City College is regarded as one of the most historically significant high school basketball programs in Baltimore. In 2023, the independent sports platform Baltimore Sports and Life published its list of the Top 100 Baltimore City Public School Basketball Teams of All Time, ranking the most dominant public high school teams in the city’s basketball history.
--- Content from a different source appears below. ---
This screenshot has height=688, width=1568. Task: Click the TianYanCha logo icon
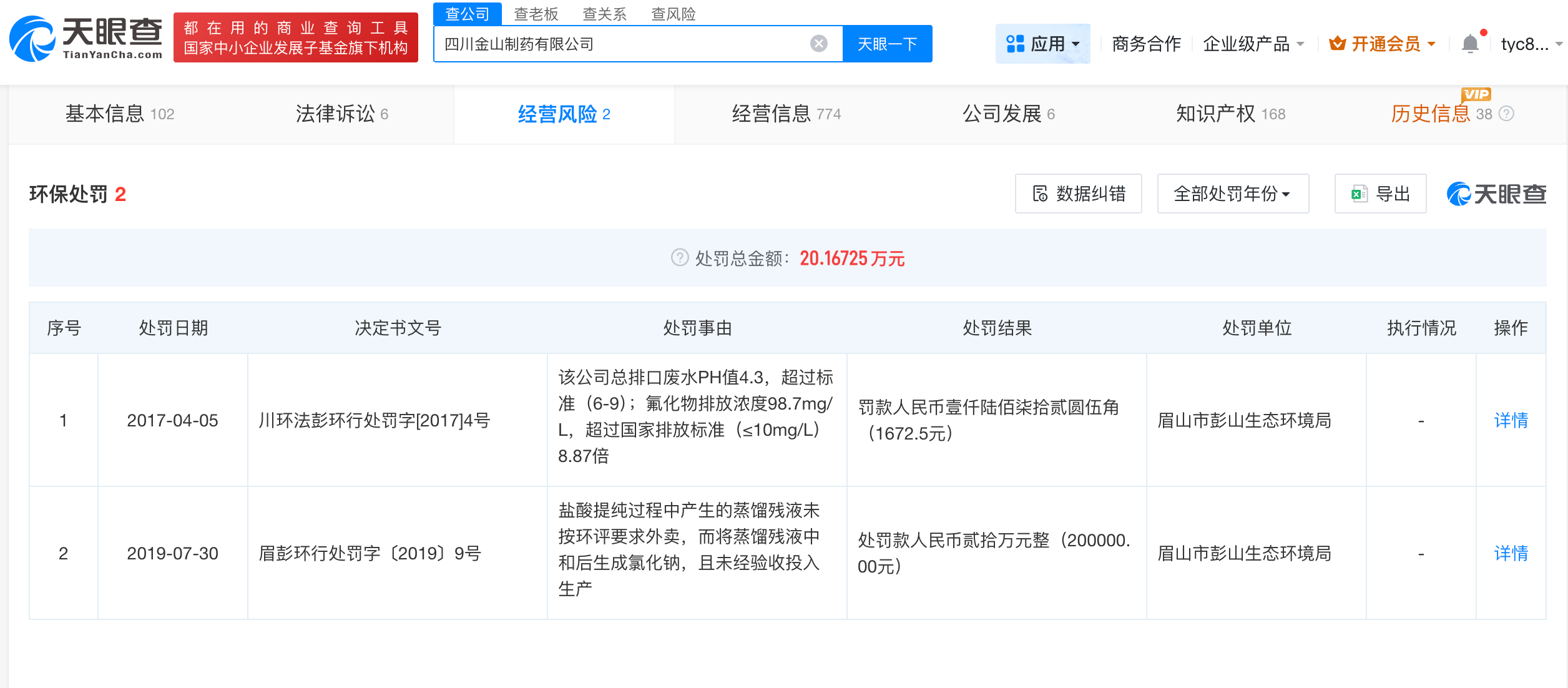tap(32, 39)
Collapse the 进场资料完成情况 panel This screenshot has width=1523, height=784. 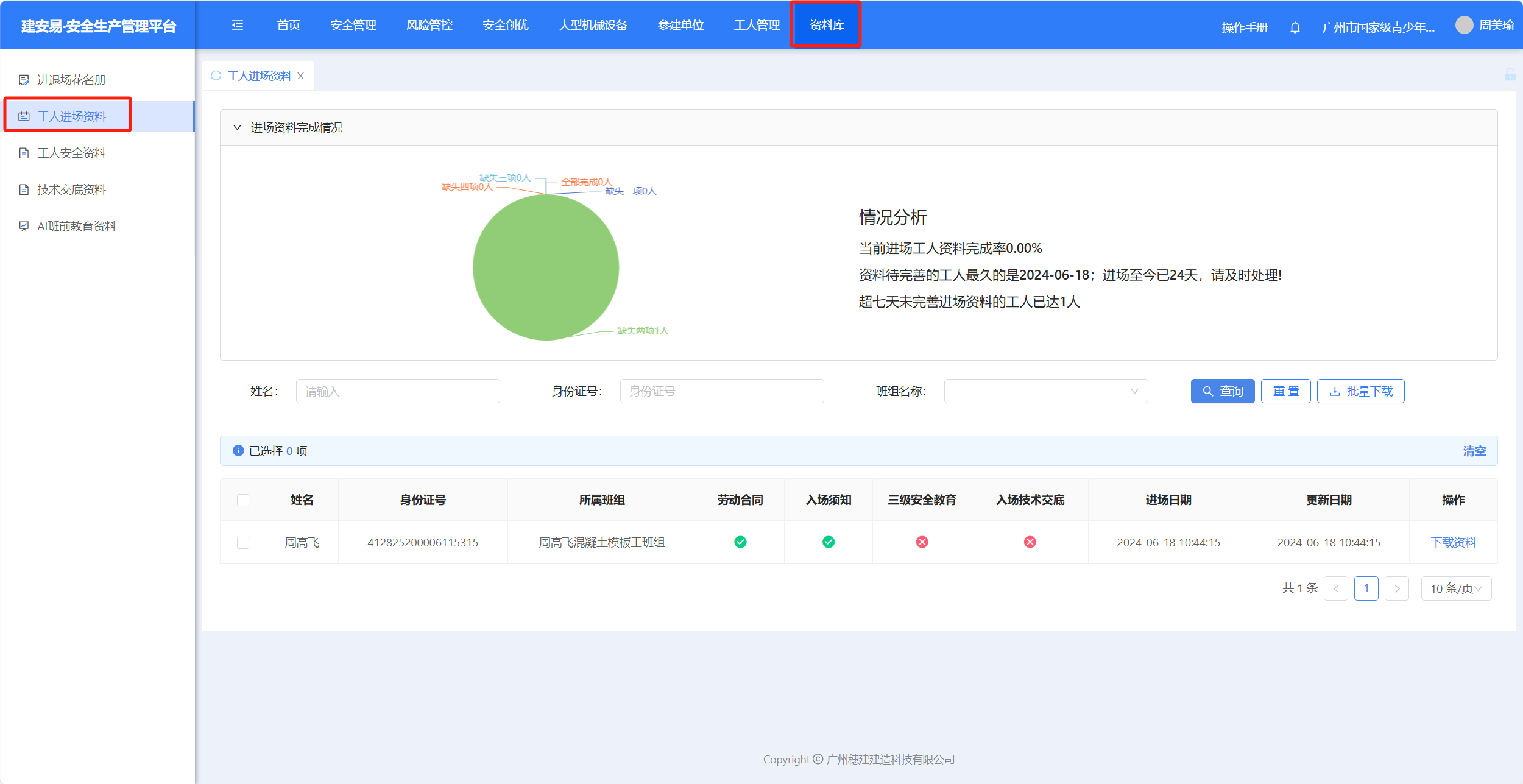point(237,127)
=== City College Teams Ranked in the Top 100 ===
Six B.C.C. teams were featured in the final rankings, highlighting more than five decades of excellence:

- No. 9 – 2022–23 (28–0): Completed the first 28-win season in school history, winning the city championship and the MPSSAA Class 3A state championship. Coached by Omarr Smith.
- No. 23 – 2013–14 (27–0): Posted a perfect season and finished No. 18 nationally in the final USA Today rankings. Coached by Daryl Wade.
- No. 45 – 1966–67 (20–0): Captured the MSA championship and completed back-to-back undefeated seasons under Coach Jerry Phipps.
- No. 57 – 2009–10 (24–3): Won the MPSSAA Class 2A state title and finished No. 1 in the final Baltimore Sun metro rankings.
- No. 66 – 1997–98 (22–3): Advanced to the MPSSAA state finals for the first time in school history. Led by Coach Daryl Wade.
- No. 89 – 1965–66 (20–0): First undefeated team in program history; defeated Dunbar twice and won the MSA title. Coached by Jerry Phipps.

These rankings placed City College among a select group of elite programs, including Dunbar, Lake Clifton, and Edmondson, that had multiple teams honored. City is one of just two schools with two undefeated teams ranked among the top 25.

City's 13 MSA championships, five MPSSAA state titles, four undefeated seasons, and nine state semifinal appearances affirms its legacy as a cornerstone of Baltimore’s high school basketball tradition.